(Excerpts from a dataset)
================
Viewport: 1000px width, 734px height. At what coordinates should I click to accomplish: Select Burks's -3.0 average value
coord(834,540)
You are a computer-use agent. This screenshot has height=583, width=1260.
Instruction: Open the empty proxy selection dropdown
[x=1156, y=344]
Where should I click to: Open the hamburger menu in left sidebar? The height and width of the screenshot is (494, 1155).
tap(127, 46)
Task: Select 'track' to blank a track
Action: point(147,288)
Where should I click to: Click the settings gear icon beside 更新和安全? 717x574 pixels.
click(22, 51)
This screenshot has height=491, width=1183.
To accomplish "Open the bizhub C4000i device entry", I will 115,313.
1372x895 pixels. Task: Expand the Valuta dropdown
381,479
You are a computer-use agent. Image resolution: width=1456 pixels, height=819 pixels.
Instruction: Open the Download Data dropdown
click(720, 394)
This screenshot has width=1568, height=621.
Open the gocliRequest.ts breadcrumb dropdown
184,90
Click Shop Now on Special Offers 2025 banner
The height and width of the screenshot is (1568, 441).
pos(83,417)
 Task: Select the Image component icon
================
● WHAT YOU HAVE TO DO:
Copy out each line of the records that holds the string "agent".

● RESPONSE:
You are a computer-use agent. This screenshot has height=583, width=1260.
You are a computer-use agent. Image resolution: width=1456 pixels, height=819 pixels.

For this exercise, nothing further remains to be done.